WHAT THE TASK ASKS >>
Restate word for word the lines in the listing below, starting at the line containing "Viewport: 1568px width, 389px height." and ending at the line containing "the Text Mode", both included; leave out the rest.

DATA FOR ANALYSIS >>

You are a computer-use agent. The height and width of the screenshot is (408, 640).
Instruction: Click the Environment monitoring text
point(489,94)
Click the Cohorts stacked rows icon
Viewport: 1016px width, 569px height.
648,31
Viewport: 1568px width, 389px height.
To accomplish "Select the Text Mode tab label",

...

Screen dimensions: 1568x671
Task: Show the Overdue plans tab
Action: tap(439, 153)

FINAL ANSWER >>
Viewport: 1568px width, 389px height.
To accomplish "Select the Text Mode tab label",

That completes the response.